__Entries shown__:
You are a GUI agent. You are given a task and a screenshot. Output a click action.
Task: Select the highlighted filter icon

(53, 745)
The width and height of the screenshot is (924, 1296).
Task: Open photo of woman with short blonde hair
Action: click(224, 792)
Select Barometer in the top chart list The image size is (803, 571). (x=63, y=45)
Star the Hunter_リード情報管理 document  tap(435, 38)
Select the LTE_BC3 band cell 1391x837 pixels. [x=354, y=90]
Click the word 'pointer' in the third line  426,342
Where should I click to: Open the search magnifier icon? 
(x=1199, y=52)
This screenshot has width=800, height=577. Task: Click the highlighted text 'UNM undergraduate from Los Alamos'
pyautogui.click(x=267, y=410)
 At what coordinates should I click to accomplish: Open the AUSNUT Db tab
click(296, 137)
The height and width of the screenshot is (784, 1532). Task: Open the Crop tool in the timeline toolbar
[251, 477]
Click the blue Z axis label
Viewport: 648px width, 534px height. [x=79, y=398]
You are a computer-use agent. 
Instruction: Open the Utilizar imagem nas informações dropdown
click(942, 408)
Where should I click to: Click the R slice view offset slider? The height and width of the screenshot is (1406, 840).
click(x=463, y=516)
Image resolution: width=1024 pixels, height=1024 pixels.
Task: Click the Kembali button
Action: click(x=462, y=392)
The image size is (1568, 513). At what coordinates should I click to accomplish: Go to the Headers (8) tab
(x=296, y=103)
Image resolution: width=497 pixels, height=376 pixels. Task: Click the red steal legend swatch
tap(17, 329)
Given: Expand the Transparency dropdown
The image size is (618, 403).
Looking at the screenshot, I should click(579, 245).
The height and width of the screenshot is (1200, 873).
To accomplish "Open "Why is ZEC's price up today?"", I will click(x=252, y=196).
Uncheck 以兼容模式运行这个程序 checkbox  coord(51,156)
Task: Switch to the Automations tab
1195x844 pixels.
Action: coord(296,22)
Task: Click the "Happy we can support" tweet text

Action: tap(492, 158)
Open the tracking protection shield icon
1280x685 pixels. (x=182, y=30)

__Work required__:
Gather every line from the records above that contains the word "height", and copy each one in full.

__Output of the exercise__:
The width and height of the screenshot is (924, 1296).
This screenshot has width=800, height=577. Task: Click the highlighted text 'UNM undergraduate from Los Alamos'
The height and width of the screenshot is (784, 1532). Task: Open the Crop tool in the timeline toolbar
Viewport: 648px width, 534px height. [x=79, y=398]
Where should I click to: Click the R slice view offset slider? The height and width of the screenshot is (1406, 840).
Image resolution: width=1024 pixels, height=1024 pixels.
Image resolution: width=497 pixels, height=376 pixels. Task: Click the red steal legend swatch
The height and width of the screenshot is (1200, 873).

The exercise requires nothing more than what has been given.